AMD's Showcases Quad-Core Barcelona CPU
Gr8Apes writes "AMD has showcased their new 65nm Barcelona quad-core CPU. It is labeled a quad-core Opteron, but according to Infoworld's Tom Yeager, is really a redefinition of x86. Each core has a new vector math processing unit (SSE128), separate integer and floating point schedulers, and new nested paging tables (to vastly improve hardware virtualization). According to AMD, the new vector math units alone should improve floating point operation by 80%. Some analysts are skeptical, waiting for benchmarks. Will AMD dethrone Intel again? Only time will tell."
SSE+ operations up until now were operated on 64 bit at a time within the processor. SSE128 just means the new AMD chip will complete a SSE instruction in one pass.
This was pretty much the reason why most people only bothered with MMX optimizations in their applications.
When Intel first added SSE to the Pentium 3 chips, they did it with a 64bit setup to save die size on the then 350nm parts. Even when they moved to the newer smaller designs, they left it that way. The Core2 was the first chip to incorporate a single issue SSE engine. Therefore, with the Core2, it loads the instruction, then executes it. With the other chips, you have to load the first part(if it's a full 128bit instruction, or if it's multiple instructions added together), save, load, save, add, execute. This is where the Core2 kicks butt. I've been saying that the Barcelona would move to that design, since it's the biggest reason Intel has been beating AMD in the benchmarks. This will re-level the playing field. There have been lots of articles about this. Google it
"Care to publish your numbers that debunk all the other hardware sites that are typically AMD-biased anyways?"
OK. I can't give you the code but it is my own implementation of a pretty standard bioinformatics sequence comparison program which doesn't use SSE/MMX type instructions and is single threaded. On all platforms it was compiled using gcc with -O3 optimisation. I have tried adding other optimisations but it doesn't really make much difference to these numbers (no more than a couple of percent at best).
AMD Opteron 2.0Ghz (HP wx9300) - 205 Million calculations per second
Intel Core 2 Duo 2.66Ghz (Mac Pro) - 146 Million
Intel Core Duo 2.0 Ghz (MacBook Pro) - 94 Million
IBM G5 PPC 2.3 Ghz (Apple Xserve) - 81 Million
Motorola G4 PPC 1.42 Ghz (Mac mini) - 72 Million
Intel P4 2.0 Ghz (Dell desktop) - 61 Million
Intel PIII 1.0 Ghz (Toshiba laptop) - 45 Million
Interesting things about these numbers. The Core Duo is clearly a close relative of the PIII since the performance at 2Ghz is roughly twice that of the PIII at 1Ghz. The P4 at 2Ghz is really very poor indeed which isn't a huge surprise as it was never very efficient.

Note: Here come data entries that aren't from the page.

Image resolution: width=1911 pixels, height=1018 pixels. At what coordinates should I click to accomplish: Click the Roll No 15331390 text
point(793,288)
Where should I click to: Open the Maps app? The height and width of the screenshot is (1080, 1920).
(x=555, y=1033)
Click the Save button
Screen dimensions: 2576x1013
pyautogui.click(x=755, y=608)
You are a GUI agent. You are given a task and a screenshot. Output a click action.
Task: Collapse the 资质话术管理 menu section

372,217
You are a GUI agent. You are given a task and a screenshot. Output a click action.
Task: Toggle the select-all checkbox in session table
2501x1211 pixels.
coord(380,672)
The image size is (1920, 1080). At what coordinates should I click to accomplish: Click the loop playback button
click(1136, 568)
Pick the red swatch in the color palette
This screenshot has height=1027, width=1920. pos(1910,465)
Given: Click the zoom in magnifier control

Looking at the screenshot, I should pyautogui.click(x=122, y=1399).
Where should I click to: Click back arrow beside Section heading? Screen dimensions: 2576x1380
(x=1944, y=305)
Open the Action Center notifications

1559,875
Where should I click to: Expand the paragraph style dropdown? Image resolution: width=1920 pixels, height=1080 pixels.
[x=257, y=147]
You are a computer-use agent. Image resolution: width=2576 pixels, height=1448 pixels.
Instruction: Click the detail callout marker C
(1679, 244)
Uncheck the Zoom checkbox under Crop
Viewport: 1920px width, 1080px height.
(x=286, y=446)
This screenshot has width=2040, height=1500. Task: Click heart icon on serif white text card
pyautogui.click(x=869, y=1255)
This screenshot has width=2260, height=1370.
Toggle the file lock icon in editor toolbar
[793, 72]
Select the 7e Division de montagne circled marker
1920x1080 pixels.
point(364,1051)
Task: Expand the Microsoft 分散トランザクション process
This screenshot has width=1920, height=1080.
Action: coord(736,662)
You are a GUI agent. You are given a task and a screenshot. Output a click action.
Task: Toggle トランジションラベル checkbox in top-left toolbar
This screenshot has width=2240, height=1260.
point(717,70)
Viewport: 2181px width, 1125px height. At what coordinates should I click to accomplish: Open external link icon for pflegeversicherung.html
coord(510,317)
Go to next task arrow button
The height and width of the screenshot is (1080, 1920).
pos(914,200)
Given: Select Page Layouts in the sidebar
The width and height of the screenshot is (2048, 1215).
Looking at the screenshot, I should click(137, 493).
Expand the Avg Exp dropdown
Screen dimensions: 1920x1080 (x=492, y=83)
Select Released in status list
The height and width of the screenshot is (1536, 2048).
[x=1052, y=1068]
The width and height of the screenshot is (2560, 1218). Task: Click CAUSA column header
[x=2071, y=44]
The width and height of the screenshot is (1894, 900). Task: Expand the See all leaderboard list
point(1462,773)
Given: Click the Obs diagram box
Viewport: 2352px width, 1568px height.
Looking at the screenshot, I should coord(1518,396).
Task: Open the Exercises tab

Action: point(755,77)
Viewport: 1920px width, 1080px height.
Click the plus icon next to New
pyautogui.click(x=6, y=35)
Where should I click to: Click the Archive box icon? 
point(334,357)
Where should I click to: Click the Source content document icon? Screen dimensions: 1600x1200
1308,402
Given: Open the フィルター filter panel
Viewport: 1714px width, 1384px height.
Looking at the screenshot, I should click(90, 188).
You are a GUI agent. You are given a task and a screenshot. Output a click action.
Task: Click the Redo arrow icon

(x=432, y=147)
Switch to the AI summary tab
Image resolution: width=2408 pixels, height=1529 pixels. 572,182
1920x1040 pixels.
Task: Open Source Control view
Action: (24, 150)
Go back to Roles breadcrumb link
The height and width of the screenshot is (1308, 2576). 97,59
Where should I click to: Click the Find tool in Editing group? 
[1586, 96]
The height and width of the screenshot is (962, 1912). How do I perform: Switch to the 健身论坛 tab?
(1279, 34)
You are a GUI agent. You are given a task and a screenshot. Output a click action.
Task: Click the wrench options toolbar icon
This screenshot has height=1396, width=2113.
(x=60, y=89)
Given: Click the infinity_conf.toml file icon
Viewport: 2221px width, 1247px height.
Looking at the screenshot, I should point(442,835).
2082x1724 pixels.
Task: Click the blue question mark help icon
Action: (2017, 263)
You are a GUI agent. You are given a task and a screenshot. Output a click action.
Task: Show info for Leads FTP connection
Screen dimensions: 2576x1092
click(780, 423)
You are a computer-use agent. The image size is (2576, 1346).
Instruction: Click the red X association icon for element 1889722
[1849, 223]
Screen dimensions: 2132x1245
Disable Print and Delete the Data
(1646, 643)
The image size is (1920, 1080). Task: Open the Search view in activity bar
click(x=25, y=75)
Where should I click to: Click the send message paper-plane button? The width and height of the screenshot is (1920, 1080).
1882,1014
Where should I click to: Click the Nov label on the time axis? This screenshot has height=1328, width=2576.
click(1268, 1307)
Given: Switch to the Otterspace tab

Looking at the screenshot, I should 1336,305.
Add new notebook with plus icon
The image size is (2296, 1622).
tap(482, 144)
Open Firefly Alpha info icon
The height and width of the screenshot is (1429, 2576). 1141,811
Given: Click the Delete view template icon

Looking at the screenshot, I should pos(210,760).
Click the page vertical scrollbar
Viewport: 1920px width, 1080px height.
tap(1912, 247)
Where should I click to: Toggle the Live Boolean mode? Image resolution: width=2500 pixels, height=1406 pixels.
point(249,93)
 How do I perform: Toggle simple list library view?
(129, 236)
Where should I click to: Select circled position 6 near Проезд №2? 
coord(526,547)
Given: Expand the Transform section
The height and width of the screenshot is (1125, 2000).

The G4 PPC puts in a reasonable result easily beating the much higher clocked P4 (what, the Mac people were right? Shock!) although I have to say that the performance of the G5 is disappointing. The Core 2 Duo isn't a bad performer although it does have the highest clock speed of any processor in this set but it is seriously beaten by the Opteron. From these numbers, a Core 2 Duo at 2Ghz would be about half as quick as an Opteron at the same speed.
"I have the attention span of a strobe lit goldfish, please get to the point quickly!"
Core2 has single-cycle throughput on most SSE instructions, not single-cycle latency. Most of these instructions still take 3-5 cycles to generate results, which is similar to the Pentium M, but now a vector of results finishes every cycle, instead of every two or four cycles.
An important consequence of this is that if your instructions are poorly scheduled by the compiler (or assembly programmer) and the processor spends too much time waiting for results of previous operations, the advantages of single-cycle throughput mostly disappear.